++++ Data ++++
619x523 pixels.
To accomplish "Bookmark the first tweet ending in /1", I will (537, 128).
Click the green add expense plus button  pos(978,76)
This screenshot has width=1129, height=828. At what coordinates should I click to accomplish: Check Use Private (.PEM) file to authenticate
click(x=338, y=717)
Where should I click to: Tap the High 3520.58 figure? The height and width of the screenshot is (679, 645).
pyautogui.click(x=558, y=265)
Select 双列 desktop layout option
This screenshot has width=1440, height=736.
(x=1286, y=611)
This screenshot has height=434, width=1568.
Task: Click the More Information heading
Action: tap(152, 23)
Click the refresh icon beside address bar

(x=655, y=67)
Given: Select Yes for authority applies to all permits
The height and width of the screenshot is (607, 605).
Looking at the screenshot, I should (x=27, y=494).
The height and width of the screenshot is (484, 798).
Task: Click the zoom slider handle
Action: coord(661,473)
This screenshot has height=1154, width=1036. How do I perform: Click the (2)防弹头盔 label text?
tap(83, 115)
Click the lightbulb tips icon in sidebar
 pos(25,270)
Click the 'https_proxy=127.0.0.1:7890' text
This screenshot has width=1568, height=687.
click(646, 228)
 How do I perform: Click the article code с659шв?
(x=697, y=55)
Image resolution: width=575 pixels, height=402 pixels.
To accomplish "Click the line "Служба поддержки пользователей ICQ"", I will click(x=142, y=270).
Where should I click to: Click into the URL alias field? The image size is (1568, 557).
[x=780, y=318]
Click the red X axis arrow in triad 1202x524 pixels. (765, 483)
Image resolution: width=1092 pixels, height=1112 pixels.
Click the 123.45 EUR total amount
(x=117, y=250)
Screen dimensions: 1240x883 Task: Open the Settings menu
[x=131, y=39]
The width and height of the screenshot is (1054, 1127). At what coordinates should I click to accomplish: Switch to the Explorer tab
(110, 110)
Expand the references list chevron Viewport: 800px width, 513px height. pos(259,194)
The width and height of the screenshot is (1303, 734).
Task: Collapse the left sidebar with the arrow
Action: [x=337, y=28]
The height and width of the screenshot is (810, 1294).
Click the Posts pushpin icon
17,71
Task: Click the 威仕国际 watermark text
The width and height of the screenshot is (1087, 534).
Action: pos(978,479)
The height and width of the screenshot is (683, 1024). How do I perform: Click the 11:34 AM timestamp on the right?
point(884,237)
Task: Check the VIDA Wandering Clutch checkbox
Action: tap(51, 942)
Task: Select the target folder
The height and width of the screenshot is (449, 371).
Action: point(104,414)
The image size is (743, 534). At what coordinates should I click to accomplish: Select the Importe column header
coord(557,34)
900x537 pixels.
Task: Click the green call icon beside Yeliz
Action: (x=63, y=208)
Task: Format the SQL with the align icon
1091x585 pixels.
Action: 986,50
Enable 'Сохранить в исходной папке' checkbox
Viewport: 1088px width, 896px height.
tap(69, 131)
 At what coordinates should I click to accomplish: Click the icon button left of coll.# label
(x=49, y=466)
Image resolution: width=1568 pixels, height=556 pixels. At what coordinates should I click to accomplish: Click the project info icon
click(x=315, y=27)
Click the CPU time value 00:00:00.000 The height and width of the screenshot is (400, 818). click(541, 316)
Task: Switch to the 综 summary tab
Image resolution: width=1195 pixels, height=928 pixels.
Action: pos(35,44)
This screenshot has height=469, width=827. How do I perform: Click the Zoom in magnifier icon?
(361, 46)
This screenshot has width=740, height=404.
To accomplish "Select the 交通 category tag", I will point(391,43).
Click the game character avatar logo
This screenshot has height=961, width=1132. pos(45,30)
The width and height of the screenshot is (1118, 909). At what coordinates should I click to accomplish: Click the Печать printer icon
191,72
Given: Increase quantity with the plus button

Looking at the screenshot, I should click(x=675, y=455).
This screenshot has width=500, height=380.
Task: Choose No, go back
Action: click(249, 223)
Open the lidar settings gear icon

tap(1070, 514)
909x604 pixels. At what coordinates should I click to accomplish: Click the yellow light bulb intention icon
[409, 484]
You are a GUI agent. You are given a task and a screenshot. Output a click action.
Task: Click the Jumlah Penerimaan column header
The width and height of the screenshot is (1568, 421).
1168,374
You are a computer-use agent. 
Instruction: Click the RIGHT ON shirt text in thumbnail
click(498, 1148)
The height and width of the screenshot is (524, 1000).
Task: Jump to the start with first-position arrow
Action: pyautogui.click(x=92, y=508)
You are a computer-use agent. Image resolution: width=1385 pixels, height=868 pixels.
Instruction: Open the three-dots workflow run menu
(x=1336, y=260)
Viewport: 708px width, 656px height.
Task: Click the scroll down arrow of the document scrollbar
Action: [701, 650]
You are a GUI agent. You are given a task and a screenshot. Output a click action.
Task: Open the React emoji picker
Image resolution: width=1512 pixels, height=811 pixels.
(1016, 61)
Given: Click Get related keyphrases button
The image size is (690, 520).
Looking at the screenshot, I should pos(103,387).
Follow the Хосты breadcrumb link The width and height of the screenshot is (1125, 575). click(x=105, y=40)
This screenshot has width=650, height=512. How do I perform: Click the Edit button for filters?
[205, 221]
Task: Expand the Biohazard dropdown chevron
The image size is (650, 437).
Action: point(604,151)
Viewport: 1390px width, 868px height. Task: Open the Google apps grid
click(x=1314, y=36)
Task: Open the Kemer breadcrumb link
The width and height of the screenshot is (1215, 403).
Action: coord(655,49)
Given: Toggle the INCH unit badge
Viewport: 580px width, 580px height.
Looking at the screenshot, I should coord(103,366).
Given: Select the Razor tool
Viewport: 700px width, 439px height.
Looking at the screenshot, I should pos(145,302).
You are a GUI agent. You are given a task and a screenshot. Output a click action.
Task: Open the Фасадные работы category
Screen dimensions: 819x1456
++++
_Exercise prompt_. Find each line in the records holding the string "breadcrumb" and show it.

_Answer area_.
Follow the Хосты breadcrumb link The width and height of the screenshot is (1125, 575). click(x=105, y=40)
Task: Open the Kemer breadcrumb link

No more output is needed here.